=== Exercises ===
1. Reproduce word for word everything in the science fiction reading list from "I’ll start with" down to "over alien invasion.".
2. According to the science fiction reading list, what word did Stranger in a Strange Land introduce into the vocabulary?
3. Decide whether each statement agrees with the science fiction reading list. Answer yes or no, and quote the words that decide it.
(a) The writer selects the first book of the Foundation trilogy as the Asimov entry.
(b) The writer chooses Journey to the Center of the Earth as the Verne entry.
(c) The writer aims for the list to include ten different authors.

=== Passage given ===
──────────────────────────────
April 21, 2019
Science Fiction 101 Reading List
What are the fundamental books a newcomer to science fiction should read in order to achieve a basic conversance with the genre? To keep this practicable for this notional novice, what ten books would suffice?
I am unqualified to answer this question. My list would necessarily displease everyone. Only an unjustifiably self-confident jackanapes, a grinning idiot embodying the Dunning-Kruger Effect would even attempt such a thing.
Right, I’m your man then.
I’ll start with Jules Verne. I could go back earlier to Mary Shelley, or even back to Cyrano de Bergerac. But this isn’t list isn’t intended as a historical overview but as a practical guide to the field. I’m going to offer Twenty Thousand Leagues Under the Sea for its mechanical inventiveness and its elevation of the scientific hero. Journey to the Center of the Earth is entertaining as an adventure story, but the science is, at this remove, rather laughable and functions as little more than a travelogue.
Second is H.G. Wells. I’d like to include both The Time Machine and War of the Worlds. But my goal is to include ten different authors. So, Time Machine it is, with the time travel trope taking precedence over alien invasion.
Moving on to Isaac Asimov. If you thought picking one Wells novel was hard, welcome to hell. A prolific author and influential author such as Asimov could possibly fill all ten slots himself. But I’m going with the first book of the Foundation trilogy. (Sorry, robotics fans.) Instead of a mechanical contrivance, time travel, or alien civilizations we have a unique concept as the centerpiece: Psychohistory. Asimov’s proposition that large scale events could be predicted through mathematical models is one I find truly disturbing. I think the idea fit well in the optimism of the times, the sort of thinking that powered the New Frontier and Camelot. The idea that science, guided by smart, well-meaning people, could lead us to a sort of utopia. Utter rot, of course, and dangerous. Frightening to those of us who aren’t too sanguine about these supposedly well-meaning people.
Robert A. Heinlein makes for another difficult choice. But I think Stranger in a Strange Land must take the spot. As much as I’d rather re-read Starship Troopers or The Moon is a Harsh Mistress, the story of Valentine Michael Smith takes priority. The fish out of water examination of humanity from a supposedly objective outside observer is a subgenre in its own right and this is the prime exemplar. It even introduced the word “grok” into the vocabulary. How many science fiction books can make that claim?
──────────────────────────────
=== Supplied material ===
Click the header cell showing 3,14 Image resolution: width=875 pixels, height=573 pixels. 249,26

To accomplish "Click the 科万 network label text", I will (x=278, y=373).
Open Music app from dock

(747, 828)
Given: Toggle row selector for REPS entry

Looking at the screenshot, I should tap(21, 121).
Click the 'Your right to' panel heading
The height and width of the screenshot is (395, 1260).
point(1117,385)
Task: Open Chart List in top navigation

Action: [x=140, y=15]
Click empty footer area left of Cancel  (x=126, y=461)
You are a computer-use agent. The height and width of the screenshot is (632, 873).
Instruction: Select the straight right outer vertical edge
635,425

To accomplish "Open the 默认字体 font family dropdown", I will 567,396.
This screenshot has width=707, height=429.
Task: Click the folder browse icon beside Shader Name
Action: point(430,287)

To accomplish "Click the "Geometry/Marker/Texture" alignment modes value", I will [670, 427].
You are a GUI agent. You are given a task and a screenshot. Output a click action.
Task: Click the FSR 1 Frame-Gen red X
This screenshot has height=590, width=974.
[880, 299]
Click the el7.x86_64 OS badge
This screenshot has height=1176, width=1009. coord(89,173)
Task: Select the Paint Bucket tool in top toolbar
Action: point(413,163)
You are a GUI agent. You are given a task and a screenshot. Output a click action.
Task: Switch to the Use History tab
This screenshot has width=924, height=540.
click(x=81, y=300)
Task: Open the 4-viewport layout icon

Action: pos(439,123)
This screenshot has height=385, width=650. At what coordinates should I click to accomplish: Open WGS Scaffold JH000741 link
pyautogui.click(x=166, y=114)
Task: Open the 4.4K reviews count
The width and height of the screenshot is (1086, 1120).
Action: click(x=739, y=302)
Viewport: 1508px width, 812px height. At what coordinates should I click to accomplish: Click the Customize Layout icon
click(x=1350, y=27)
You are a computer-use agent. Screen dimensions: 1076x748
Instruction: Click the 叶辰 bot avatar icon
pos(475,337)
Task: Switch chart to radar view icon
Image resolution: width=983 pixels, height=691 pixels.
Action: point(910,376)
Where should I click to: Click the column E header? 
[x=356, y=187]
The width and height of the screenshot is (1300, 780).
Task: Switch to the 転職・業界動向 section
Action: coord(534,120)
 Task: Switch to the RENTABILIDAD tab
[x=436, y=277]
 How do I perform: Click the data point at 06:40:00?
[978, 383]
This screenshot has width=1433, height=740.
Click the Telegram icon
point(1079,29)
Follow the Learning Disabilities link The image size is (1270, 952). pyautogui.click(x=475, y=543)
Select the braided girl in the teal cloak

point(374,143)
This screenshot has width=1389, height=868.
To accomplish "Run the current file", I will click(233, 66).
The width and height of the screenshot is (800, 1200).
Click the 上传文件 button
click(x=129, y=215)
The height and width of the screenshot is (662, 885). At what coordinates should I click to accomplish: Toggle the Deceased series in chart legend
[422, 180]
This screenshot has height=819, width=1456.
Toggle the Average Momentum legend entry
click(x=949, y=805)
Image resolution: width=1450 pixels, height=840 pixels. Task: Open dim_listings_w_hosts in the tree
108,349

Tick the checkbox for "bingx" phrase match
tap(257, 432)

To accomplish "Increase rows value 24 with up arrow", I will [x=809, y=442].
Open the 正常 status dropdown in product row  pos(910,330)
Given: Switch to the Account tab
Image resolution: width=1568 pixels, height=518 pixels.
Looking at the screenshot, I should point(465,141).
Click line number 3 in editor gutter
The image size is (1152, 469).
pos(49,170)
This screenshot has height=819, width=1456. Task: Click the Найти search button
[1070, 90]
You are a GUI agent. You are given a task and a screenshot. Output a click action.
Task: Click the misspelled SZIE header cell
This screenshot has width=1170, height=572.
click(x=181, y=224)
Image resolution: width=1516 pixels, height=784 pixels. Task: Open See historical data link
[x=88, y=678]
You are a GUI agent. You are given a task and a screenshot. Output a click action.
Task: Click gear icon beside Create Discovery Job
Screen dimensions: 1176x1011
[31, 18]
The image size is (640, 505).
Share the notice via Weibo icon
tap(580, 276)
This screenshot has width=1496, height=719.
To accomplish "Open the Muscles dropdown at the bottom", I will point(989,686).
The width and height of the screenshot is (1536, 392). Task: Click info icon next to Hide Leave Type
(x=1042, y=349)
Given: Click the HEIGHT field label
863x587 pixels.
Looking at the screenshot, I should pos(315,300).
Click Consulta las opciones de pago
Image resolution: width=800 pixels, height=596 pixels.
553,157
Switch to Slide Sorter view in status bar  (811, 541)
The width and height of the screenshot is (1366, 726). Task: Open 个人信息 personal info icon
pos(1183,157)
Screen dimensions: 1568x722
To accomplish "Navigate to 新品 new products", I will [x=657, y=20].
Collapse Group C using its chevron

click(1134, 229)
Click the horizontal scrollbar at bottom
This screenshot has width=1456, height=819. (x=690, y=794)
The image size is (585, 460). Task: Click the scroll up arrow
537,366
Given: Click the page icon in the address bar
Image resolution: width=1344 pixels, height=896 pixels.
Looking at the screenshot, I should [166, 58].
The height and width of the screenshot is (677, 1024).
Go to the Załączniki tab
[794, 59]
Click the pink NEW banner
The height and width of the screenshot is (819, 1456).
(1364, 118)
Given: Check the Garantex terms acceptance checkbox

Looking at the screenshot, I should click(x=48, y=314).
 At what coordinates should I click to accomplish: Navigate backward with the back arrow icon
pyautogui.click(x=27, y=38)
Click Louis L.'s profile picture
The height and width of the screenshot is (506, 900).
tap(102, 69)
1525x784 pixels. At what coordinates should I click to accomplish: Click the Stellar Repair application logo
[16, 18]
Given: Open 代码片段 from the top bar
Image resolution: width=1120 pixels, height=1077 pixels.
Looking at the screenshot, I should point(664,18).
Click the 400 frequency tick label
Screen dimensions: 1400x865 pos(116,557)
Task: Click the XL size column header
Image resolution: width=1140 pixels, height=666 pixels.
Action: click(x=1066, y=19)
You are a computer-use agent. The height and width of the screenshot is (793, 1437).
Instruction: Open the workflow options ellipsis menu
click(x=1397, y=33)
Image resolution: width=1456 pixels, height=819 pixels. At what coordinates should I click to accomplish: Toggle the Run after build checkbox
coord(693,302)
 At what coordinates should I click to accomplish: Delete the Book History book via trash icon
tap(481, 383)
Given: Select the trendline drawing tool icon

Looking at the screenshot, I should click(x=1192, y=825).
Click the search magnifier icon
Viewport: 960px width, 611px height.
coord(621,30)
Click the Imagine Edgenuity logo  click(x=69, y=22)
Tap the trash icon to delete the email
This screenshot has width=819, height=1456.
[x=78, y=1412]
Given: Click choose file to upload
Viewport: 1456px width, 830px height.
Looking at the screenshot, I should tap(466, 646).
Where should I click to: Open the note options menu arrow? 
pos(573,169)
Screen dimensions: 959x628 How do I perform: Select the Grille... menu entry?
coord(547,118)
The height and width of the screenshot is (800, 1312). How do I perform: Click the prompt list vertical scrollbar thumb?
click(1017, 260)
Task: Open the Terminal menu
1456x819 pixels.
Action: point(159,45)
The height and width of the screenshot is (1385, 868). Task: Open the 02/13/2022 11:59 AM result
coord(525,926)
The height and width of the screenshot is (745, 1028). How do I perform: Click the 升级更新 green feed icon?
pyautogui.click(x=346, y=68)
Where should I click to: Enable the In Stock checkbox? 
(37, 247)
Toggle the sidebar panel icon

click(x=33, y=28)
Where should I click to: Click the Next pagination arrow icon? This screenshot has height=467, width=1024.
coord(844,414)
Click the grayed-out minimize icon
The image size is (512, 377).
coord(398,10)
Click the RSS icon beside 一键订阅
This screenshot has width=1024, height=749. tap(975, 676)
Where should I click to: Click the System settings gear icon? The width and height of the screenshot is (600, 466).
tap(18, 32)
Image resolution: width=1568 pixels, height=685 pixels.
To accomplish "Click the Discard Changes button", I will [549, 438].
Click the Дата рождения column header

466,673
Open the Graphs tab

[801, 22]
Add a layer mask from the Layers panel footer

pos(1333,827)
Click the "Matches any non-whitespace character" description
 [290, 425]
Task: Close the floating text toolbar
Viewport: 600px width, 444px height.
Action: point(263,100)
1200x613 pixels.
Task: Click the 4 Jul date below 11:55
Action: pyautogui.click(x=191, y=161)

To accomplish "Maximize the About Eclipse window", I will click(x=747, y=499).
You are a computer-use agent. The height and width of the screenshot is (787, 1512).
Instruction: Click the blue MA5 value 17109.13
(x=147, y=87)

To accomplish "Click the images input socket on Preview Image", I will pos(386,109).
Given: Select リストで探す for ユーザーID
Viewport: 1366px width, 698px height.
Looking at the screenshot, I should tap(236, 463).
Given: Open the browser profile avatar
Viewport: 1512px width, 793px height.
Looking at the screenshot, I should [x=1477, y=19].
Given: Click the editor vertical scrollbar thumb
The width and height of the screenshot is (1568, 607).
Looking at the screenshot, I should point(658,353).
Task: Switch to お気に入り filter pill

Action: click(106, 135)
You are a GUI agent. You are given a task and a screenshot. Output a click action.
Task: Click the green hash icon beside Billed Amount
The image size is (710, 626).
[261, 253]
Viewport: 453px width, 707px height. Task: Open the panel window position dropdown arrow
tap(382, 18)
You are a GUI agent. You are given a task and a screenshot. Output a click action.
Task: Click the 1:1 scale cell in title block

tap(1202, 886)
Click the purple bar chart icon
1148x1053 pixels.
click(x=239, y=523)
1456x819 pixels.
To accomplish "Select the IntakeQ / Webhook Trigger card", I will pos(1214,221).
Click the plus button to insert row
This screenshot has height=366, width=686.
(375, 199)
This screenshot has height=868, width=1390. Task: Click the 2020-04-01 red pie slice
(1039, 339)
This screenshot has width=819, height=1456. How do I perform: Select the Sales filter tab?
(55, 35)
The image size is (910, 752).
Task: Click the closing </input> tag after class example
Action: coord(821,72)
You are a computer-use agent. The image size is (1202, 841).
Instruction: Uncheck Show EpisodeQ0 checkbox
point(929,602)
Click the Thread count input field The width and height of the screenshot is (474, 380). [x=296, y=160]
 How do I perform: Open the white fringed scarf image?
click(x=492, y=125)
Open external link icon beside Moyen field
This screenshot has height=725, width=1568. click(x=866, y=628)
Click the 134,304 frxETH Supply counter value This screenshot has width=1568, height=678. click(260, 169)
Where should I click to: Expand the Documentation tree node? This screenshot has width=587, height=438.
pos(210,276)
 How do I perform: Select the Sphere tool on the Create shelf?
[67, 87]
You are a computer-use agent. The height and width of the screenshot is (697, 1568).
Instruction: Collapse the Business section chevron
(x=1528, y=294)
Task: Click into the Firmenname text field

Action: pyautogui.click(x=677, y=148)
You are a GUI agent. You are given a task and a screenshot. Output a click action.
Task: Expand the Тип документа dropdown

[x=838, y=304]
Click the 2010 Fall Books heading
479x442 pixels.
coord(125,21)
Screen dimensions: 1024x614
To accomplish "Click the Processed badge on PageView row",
──────────────────────────────
=== Answers for this exercise ===
1.
I’ll start with Jules Verne. I could go back earlier to Mary Shelley, or even back to Cyrano de Bergerac. But this isn’t list isn’t intended as a historical overview but as a practical guide to the field. I’m going to offer Twenty Thousand Leagues Under the Sea for its mechanical inventiveness and its elevation of the scientific hero. Journey to the Center of the Earth is entertaining as an adventure story, but the science is, at this remove, rather laughable and functions as little more than a travelogue.
Second is H.G. Wells. I’d like to include both The Time Machine and War of the Worlds. But my goal is to include ten different authors. So, Time Machine it is, with the time travel trope taking precedence over alien invasion.

2. "Grok."

3.
(a) Yes: "But I’m going with the first book of the Foundation trilogy."
(b) No: "I’m going to offer Twenty Thousand Leagues Under the Sea for its mechanical inventiveness and its elevation of the scientific hero."
(c) Yes: "But my goal is to include ten different authors."